Could you lay out the stretch from the line containing "The height and width of the screenshot is (1124, 698)." through the line containing "This screenshot has width=730, height=415." as a numbered list, with both of those lines included, blank lines dropped, and the pictures left out?

— begin Exercise data —

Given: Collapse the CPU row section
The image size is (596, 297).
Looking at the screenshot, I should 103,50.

— end Exercise data —
— begin Exercise data —

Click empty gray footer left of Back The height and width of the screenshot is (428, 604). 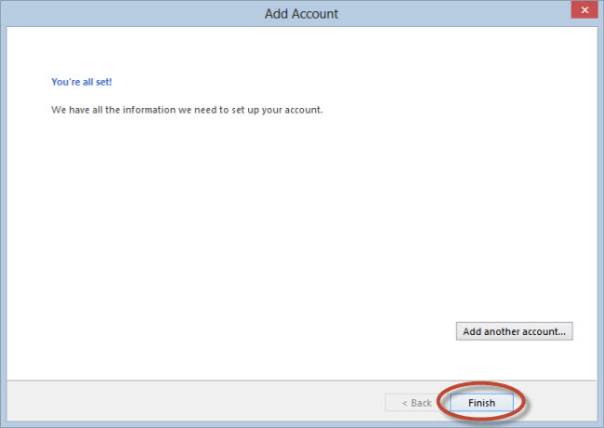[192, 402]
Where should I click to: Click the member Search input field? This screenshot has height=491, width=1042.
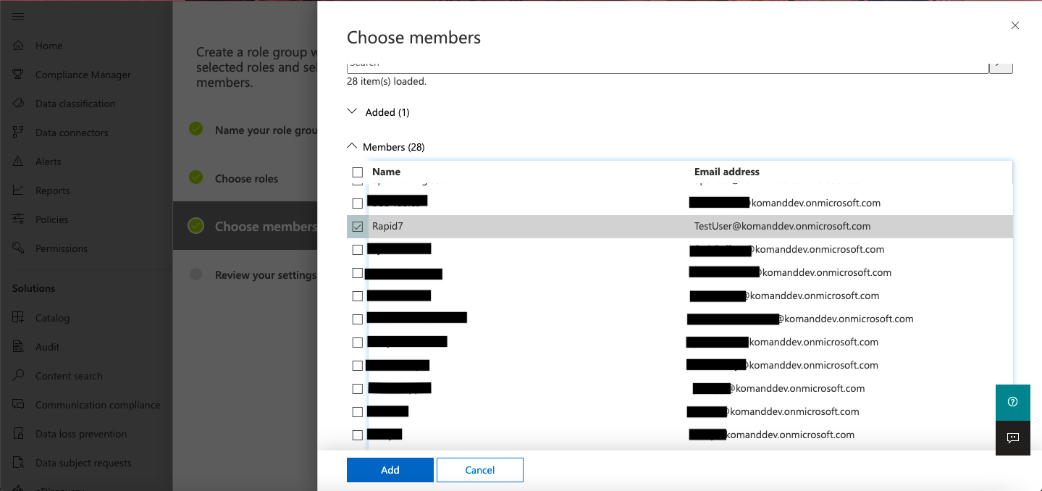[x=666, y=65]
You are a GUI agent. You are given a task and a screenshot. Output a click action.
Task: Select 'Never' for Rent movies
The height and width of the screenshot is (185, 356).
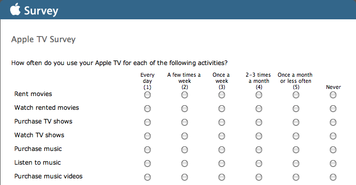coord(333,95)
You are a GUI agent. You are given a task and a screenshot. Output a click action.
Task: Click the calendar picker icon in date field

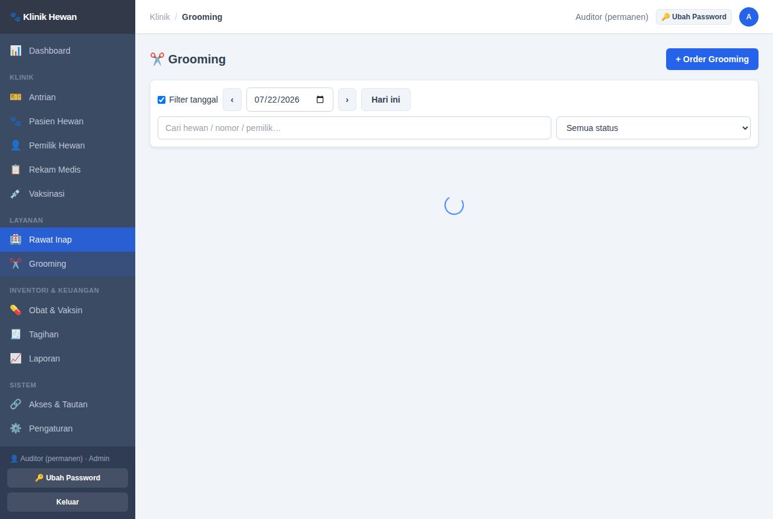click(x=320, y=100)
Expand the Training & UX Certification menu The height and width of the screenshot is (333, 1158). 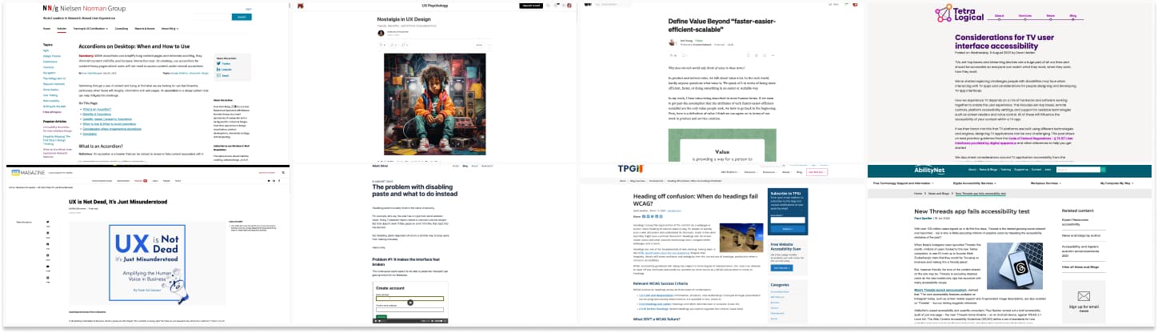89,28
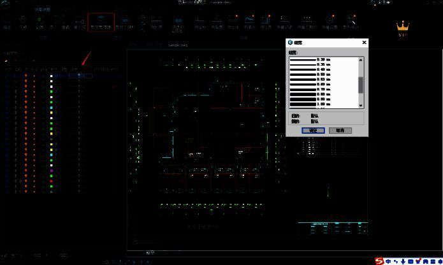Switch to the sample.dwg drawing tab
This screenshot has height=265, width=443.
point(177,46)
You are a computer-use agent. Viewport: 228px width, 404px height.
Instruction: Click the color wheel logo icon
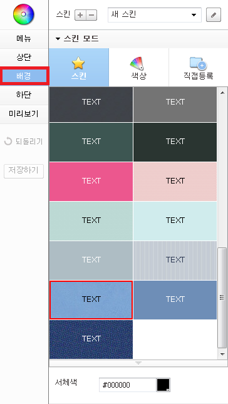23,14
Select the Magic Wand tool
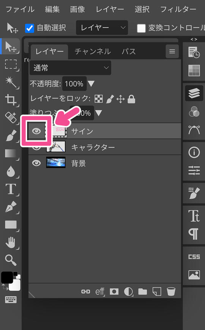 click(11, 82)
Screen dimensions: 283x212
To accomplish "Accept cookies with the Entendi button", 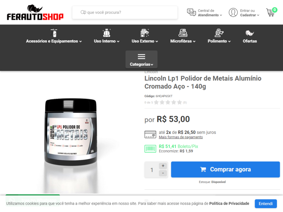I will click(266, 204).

— end Exercise data —
— begin Exercise data —

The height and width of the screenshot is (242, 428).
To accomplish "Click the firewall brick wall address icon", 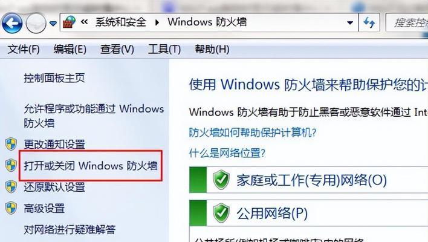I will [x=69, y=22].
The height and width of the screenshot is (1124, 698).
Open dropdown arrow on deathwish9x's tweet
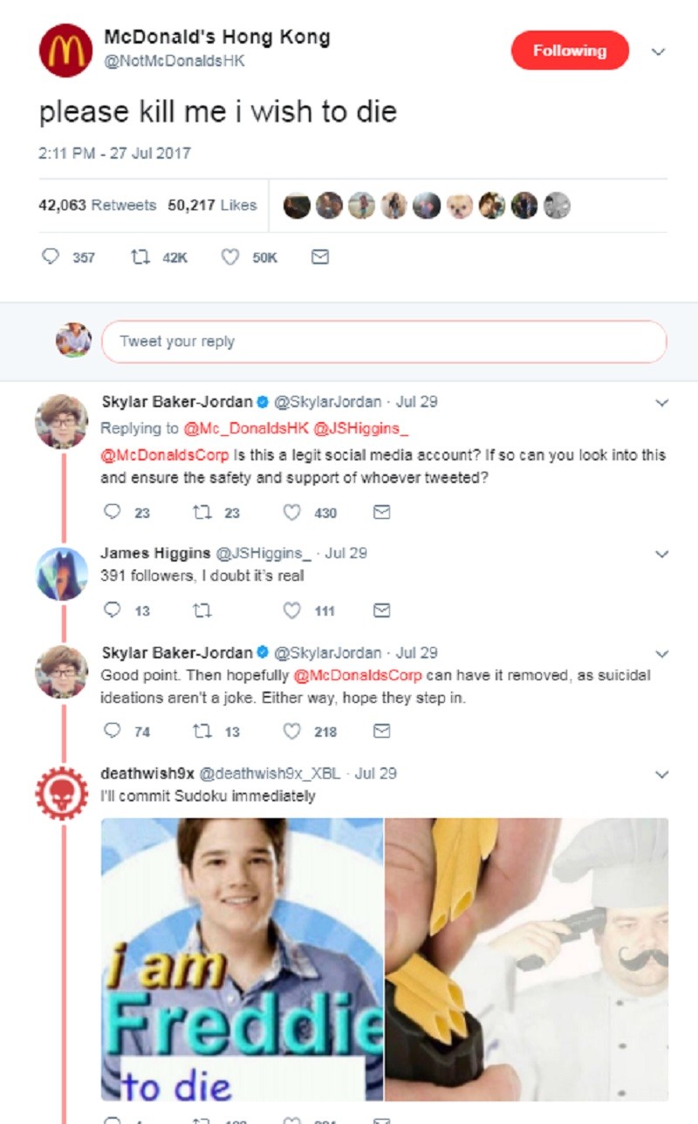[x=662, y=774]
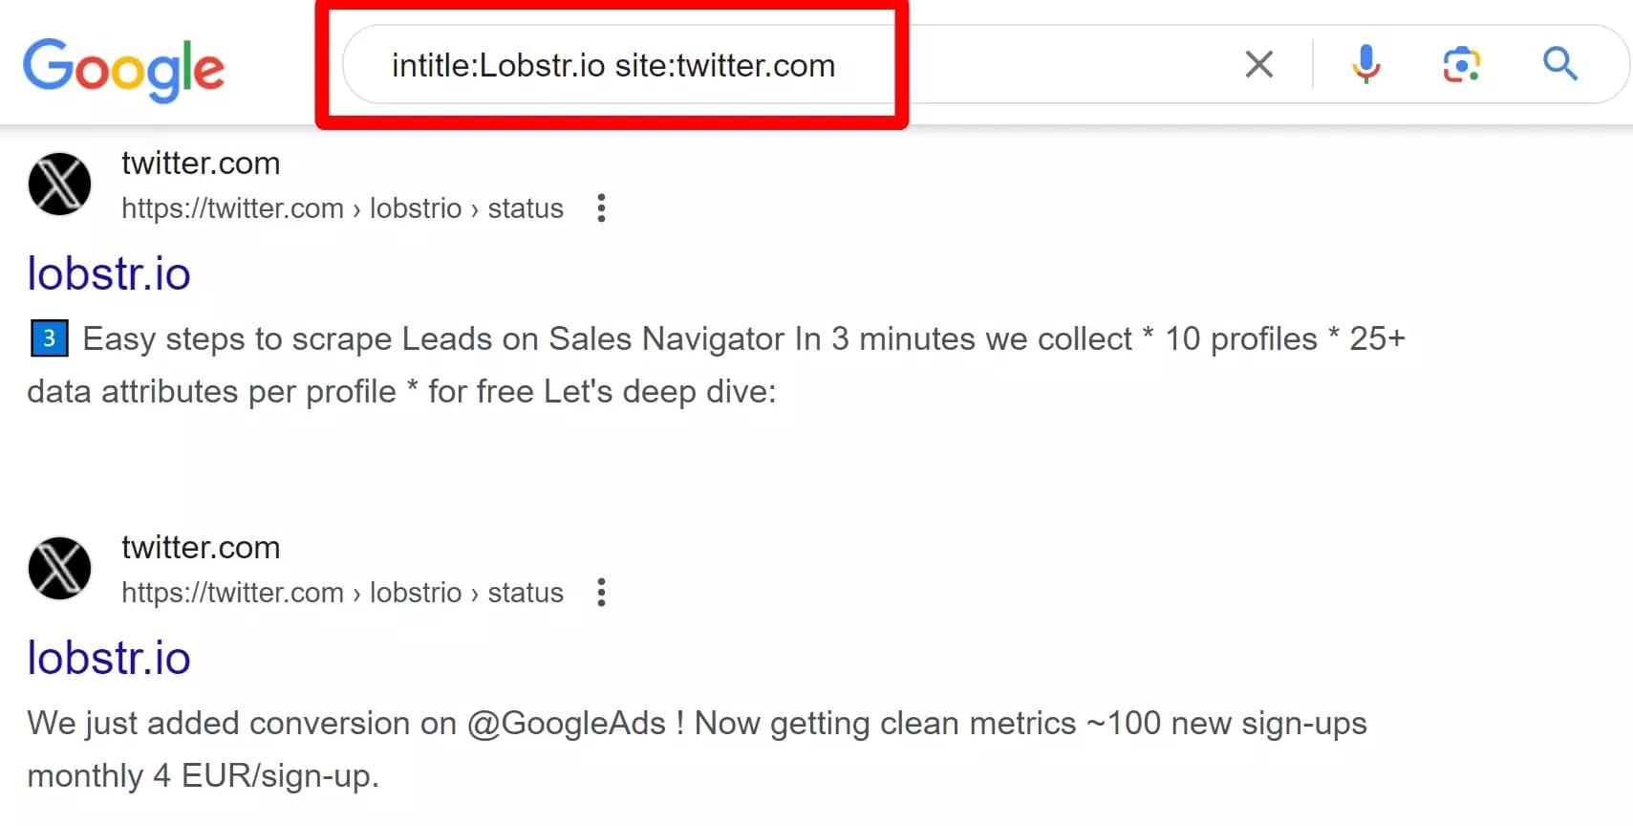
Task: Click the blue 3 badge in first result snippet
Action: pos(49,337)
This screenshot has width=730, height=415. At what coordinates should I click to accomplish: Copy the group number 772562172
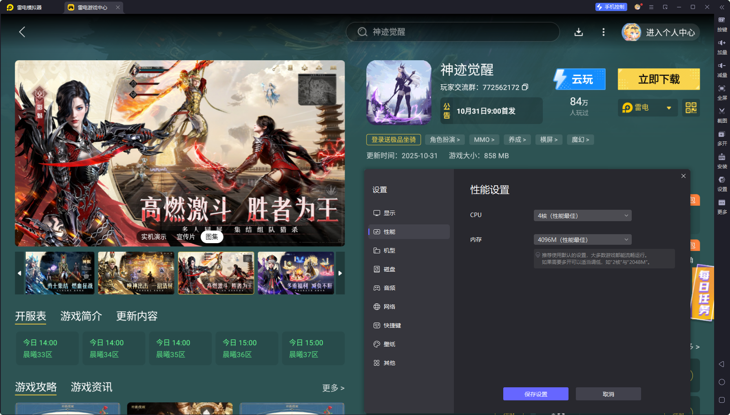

— end Exercise data —

[Solution to this task]
1. The height and width of the screenshot is (1124, 698).
2. Open dropdown arrow on deathwish9x's tweet
3. [x=662, y=774]
4. Task: Click the blue 3 badge in first result snippet
5. Action: pos(49,337)
6. This screenshot has width=730, height=415. At what coordinates should I click to accomplish: Copy the group number 772562172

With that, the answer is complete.